Wir wissen, wer Schuld ist

Was wir aber bereits genau wissen, ist die von Faktencheckern* geprüfte Tatsache, dass Russland daran schuld ist.

Der CDU-Verteidigungsexperte Roderich Kiesewetter geht derweil davon aus, dass die Leckagen auf einen Sabotageakt Russlands zurückzuführen seien. „Nach allem, was wir wissen, kann es sich bei den Lecks in den Pipelines Nord Stream I und II fast nur um einen gezielten staatlich veranlassten Sabotageakt handeln“, sagte Kiesewetter dem Redaktionsnetzwerk Deutschland (RND/Mittwoch).

Wenn es nicht die Außerirdischen waren. Aber warum sollten die Russen eine Pipeline sabotieren, die sie mit viel Geld und Mühen mit aufgebaut haben? Nun, ausschließen kann man das nicht. Aber wahrscheinlich ist diese Variante nicht. Wenn die Russen einen Druckabfall an der Pipeline haben wollen, gibt es eine einfachere Möglichkeit: sie drehen einfach den Hahn zu. Wartungsarbeiten, Sie wissen schon...

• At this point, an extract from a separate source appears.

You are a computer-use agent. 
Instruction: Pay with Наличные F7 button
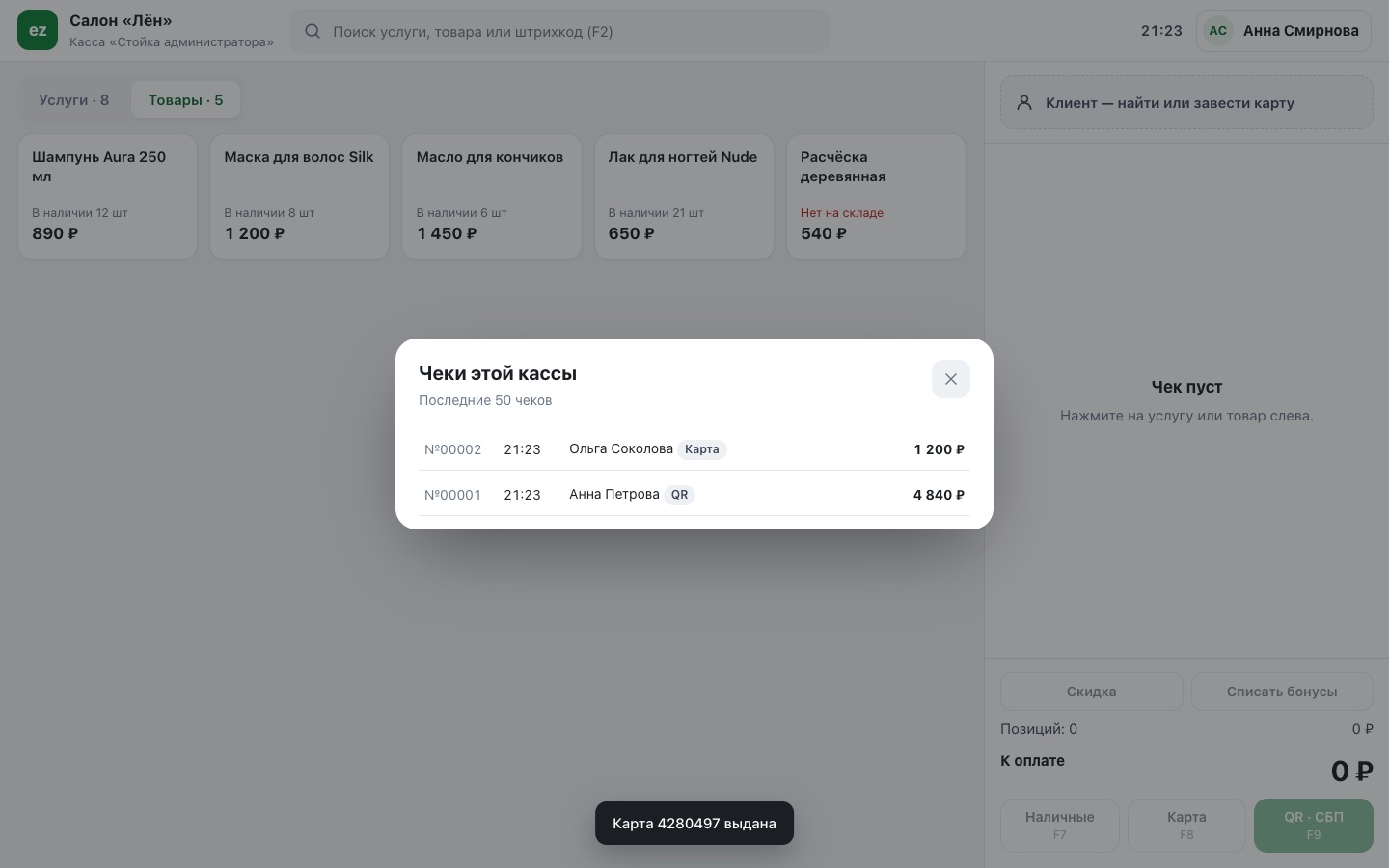(1059, 826)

Aber wartet mal: Wenn fast nur ein staatlich veranlasster Sabotageakt in Frage kommt, welcher Staat hätte denn ein Interesse daran, dass selbst dann kein Gas nach Deutschland fließen könnte, wenn die Bundesregierung umfiele und im Winter trotz aller Sanktionen Gas von Russland beziehen wollte? Da wir nicht wissen (und es wahrscheinlich nie erfahren werden), wer die Lecks verursacht hat, können wir hier nichts ausschließen.

Herr Kiesewetter spricht aber noch weiter:

Es ist deshalb wahrscheinlich, dass Russland auf diese Weise versucht, ... Verunsicherung in der europäischen Bevölkerung zu schüren...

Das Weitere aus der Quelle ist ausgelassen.